10% with a Sharpe of 2 is a dream for pension funds. I knew a guy who got financed ($5MM) on a much crappier system just because "it lost less when market went down" and "made same or more when it went up", or so it claimed. Not all systems are supposed to work on a Robinhood $2000 account and take it into millions. And not all systems require a "track record" on a retail trading account on trader's money, this is not how research in professional finance works.
Why not create a syndicate of ET members, they chip in $10k each which remains in their ownership. A little bit like a ET hedge fund. If the kitty grows, great, if it declines then they may assist a little like open sourcing to fine tune. If you name it 'Church of the Latter Day Shitheads' then possibly get tax exemption.

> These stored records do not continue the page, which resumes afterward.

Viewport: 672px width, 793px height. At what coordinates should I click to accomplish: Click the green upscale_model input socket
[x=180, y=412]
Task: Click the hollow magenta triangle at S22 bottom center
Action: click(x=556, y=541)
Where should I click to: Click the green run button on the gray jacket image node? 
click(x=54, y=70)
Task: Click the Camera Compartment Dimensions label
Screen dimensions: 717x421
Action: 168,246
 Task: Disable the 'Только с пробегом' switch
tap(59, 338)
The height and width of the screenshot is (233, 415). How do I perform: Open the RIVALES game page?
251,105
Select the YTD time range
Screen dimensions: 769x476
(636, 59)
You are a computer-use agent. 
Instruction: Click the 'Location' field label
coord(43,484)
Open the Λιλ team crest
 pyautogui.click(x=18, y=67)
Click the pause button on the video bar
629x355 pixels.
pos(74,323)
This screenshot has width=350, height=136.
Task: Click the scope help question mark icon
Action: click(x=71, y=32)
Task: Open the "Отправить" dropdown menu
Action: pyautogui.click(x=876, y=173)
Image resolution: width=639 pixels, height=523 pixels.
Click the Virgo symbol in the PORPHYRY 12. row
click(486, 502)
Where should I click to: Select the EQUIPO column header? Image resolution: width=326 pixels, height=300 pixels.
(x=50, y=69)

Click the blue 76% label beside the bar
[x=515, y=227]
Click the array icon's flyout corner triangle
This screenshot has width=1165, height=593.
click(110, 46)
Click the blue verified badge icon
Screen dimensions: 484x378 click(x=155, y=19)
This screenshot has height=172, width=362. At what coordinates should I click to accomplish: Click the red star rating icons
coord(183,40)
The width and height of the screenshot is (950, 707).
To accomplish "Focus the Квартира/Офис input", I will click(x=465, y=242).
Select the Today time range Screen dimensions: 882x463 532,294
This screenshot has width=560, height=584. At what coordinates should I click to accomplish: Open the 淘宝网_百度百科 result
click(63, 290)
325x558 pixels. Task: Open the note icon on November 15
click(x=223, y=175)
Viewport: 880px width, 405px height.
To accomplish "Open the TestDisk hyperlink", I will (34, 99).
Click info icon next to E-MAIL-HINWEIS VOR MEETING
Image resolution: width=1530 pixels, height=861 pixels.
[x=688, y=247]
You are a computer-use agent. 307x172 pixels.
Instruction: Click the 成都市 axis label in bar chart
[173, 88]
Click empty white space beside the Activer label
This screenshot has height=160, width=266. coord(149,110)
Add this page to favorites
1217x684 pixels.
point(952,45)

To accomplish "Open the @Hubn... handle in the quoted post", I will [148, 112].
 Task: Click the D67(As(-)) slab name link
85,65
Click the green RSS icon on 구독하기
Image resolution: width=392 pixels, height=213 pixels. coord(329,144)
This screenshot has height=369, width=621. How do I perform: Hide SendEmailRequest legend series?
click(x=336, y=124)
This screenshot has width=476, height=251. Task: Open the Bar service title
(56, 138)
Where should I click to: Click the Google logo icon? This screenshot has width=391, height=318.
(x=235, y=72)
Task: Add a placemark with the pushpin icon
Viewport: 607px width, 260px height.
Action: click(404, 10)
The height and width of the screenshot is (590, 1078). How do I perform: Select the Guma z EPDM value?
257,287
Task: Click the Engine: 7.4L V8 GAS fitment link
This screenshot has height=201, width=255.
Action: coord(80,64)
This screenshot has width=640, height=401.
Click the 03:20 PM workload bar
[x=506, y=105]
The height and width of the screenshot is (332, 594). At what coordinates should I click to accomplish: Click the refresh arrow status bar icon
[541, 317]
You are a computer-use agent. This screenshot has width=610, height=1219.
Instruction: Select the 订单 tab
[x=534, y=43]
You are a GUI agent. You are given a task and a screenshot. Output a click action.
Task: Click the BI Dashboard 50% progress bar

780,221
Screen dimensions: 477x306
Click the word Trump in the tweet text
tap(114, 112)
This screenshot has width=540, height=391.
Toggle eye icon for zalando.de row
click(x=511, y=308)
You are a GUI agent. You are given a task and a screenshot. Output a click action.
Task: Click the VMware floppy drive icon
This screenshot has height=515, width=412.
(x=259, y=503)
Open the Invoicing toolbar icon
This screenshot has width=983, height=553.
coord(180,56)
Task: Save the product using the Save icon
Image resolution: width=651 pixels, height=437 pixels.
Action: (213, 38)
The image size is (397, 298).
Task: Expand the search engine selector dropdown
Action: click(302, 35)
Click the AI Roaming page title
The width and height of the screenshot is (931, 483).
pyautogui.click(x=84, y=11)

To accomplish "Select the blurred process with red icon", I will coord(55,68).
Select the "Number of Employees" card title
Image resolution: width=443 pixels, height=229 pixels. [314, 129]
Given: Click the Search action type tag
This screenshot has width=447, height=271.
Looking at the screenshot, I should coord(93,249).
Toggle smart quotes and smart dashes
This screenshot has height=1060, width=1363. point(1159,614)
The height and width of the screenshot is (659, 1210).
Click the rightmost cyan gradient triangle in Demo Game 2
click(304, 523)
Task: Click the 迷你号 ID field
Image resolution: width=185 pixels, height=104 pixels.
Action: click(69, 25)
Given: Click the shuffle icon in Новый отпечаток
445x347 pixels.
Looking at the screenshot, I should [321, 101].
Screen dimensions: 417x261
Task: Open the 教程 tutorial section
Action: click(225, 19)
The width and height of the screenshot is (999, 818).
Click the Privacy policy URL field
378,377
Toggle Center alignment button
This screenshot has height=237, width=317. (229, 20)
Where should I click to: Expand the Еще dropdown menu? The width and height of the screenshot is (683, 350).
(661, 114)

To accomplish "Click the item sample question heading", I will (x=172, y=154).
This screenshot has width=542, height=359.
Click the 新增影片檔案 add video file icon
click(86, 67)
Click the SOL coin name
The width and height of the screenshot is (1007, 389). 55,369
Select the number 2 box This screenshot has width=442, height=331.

Run it on SIM for a bit and if it performs well, I can get you in contact with one of the worlds largest algo hedge funds. They have a group that reaches out to independent traders (they found me on LinkedIn), evaluates what they are doing and if they like it, enter into some sort of agreement where they can use the strategy. In my case, I gave them read only access to my Interactive Brokers account. My strategies at the time eroded performance wise so no deal was struck. One option to track live performance is you can post trades to their system in real time. Of course the strategies need to be scalable and not be to tightly correlated to equity indexes.